Time Capsule

What you will need;

1. a container (something cylindrical like a poster tube is perfect)
2. pieces of card
3. pens
4. a spade

… no, scrap that last one, this time capsule is going to stay above ground.

If you’ve ever done this activity with your students before you will know A) how adaptable it can be in terms of the language/ grammar you wish students to practice, and B) how much language can come out of the activity.

The idea is that students are put into pairs/ groups and told they are going to make a time capsule. There are numerous entertaining videos online that explain the process, not least some of hysterical Blue Peter presenters in 2000 prematurely digging up the capsules that their forerunners had prepared in 1971 and 1984.

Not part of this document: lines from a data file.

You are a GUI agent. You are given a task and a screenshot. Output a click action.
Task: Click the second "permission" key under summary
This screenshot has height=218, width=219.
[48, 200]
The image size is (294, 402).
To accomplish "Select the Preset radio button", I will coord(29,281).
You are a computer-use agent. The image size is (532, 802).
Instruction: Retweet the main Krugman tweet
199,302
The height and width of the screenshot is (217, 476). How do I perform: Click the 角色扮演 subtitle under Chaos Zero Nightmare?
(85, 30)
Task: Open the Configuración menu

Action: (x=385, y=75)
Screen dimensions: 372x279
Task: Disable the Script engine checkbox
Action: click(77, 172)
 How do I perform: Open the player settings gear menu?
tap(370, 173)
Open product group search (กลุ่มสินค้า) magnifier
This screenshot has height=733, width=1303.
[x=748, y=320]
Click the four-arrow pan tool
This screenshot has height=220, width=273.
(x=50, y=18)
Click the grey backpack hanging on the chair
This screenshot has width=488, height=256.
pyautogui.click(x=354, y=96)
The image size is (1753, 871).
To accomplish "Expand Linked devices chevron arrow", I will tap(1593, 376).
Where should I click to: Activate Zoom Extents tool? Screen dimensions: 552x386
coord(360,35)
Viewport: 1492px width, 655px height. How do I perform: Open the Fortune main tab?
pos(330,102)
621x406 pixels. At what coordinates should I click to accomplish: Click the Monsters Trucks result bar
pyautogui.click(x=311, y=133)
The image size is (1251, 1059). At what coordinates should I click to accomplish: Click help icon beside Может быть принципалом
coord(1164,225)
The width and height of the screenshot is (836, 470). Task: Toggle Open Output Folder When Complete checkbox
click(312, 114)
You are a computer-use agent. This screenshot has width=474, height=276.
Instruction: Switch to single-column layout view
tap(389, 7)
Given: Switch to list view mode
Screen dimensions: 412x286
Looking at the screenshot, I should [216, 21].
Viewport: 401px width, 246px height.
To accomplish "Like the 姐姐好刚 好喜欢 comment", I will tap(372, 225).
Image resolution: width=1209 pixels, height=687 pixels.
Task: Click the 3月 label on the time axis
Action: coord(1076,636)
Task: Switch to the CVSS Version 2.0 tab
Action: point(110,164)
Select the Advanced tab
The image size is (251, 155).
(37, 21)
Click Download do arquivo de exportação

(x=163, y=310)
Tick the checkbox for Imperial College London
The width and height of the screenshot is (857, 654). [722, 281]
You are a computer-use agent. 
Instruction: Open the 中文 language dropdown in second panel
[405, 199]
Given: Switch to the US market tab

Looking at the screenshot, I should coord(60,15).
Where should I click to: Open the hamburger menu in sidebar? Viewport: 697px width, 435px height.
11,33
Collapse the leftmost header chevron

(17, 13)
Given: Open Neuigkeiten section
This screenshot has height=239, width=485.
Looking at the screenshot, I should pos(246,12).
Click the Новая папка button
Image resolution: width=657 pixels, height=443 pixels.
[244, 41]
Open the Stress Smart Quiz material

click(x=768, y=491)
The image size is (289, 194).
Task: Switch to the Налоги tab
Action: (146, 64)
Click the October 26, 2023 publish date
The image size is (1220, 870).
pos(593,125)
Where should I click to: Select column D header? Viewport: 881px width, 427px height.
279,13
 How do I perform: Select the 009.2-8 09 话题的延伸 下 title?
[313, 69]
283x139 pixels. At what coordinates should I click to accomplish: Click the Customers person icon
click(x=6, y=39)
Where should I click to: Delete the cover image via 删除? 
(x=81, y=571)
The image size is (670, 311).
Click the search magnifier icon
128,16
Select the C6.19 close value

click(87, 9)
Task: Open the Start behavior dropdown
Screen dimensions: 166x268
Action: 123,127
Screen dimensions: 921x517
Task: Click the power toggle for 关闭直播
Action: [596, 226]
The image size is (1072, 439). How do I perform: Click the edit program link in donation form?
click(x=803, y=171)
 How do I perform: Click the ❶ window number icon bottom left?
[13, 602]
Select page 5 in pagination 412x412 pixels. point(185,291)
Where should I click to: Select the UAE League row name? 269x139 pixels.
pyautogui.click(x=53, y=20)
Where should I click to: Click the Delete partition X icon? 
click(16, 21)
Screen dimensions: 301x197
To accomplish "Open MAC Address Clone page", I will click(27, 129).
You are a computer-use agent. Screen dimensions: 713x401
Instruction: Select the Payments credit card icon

You can give the pairs/groups categories for the items they wish to submit and a specific number to be included, or simply let them go wild and pick what they want. Once they have written the names of the items (this is where the cards come in- nobody will be prepared to part with their I-Pad for real) on the cards they put them inside the container and hand it in to the teacher.

At this point, the teacher can introduce the grammar/ language they want to see employed, be it past modals, probability or expressions for giving/ inviting opinion.

If past modals are the order of the day, then the teacher can redistribute the capsules to different groups and have students, role-playing as people of the future or Martian conquerors, speculate about what these strange antiques might have been used for. If it’s modals for probability you’re after, then those opening the capsules can speculate about what alternatives to the items from inside might exist in 10, 50, 100 years.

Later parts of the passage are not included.